“He lives in an ordinary, all-American sort of place…” begins an article by David Mehegan in the Boston Globe on April 8. I’ve seen that phrase used loads of times. Whenever I see it, I know that the story is about someone white who is usually middle-class. “All-American” is a way of saying white without having to actually spell it out.
In this particular article, “Story of the Weak” about Jeff Kinney’s bestselling book for children, Diary of a Wimpy Kid, Mehegan goes on to say that the book is about “the every day life of a regular boy in the sort of school situation that readers of any age might recognize.” When’s the last time, if ever, you’ve seen or heard descriptions like “all American” or “regular boy” used to describe a boy who was Black, Puerto Rican, Chinese, Native America, etc.? I can’t recall ever seeing these words used in the context of a Black or Brown boy’s experience.
I’m not complaining about the book – haven’t read it. It seems funny and something kids would like and me, too, probably. I did notice that the illustration shown in the article shows only white boys. The reporter goes on to note that “the girls are always drawn exactly the same, except for their hair, but the boys all look grossly different from one another. It’s a message to the reader that Greg ‘gets’ boys, but doesn’t ‘get’ girls so he draws them all the same.” (This could be the topic of another blog.) Let’s get back to my point.
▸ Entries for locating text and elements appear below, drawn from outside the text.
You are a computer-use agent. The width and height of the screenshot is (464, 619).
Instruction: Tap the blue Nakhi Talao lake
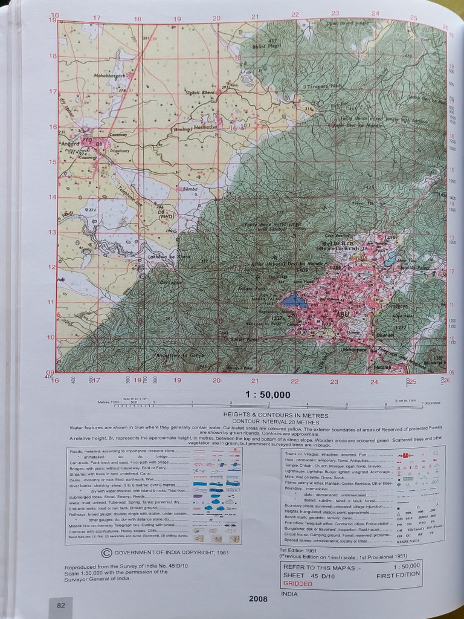click(x=295, y=300)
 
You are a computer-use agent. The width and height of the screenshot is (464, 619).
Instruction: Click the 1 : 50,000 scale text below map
click(x=268, y=395)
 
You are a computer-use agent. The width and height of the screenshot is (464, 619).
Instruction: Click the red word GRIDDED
click(x=298, y=583)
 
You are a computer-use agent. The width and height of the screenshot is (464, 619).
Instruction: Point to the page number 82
click(x=60, y=605)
I’ve been encouraging my husband to write a memoir of his boyhood since a year after we started dating. By then I’d learned enough about him to know that his childhood and teenage hood warranted a book because of how filled it was with joy, activities, and love. He did so many things that were unavailable and/or unknowable to me growing up. I’ve always told him that he should call the book, “All American Black Boy.” Now I think I’ll tell him to eliminate the word, “Black” from that title. His book should be called “All American Boy” period.
In it, he could share that he was reared by two loving parents with help from an extended loving family, that he was in the church choir, that he attended the Cooper Community Center, that he participated in the Debate Club and was on student government in high school (Latin School by the way). He could share that he was a frequent escort at high school proms, that he was part of an “integrated” (throw-back word) singing group at Boston Latin. He could talk about the numerous jobs he held, among them selling TV Guide, working at Skippy White’s Record Store near Dudley Station, selling popsicles on an ice cream truck, working at the MDC pool, and working at the oil company in Everett. He could talk about being an acolyte at St. Cyprian’s Church. He remembers being able to ride his bike without fear of being accosted from his family’s home on Columbus Avenue all the way to Dorchester. My husband recalls his love for radio being nurtured in the Junior Achievement Club in high school when they worked in collaboration with WILD radio station in Roxbury. (He is now in hot pursuit of owning a station…or two.) And this is only a short list of things I can call forth right now.
Perhaps in sharing his story as an all-American, “regular” boy, he could underscore the point that a whole lot of Black and Brown boys had “normal” childhoods and act as a counterpoint to the media that spews a limited, one dimensional portrait of Black boys and their families.
This wasn’t the point of Mr. Mehegan’s story. I know that. His story was not about us in any way. It was about an author and his portrait of an “all-American boy.” And that got me started.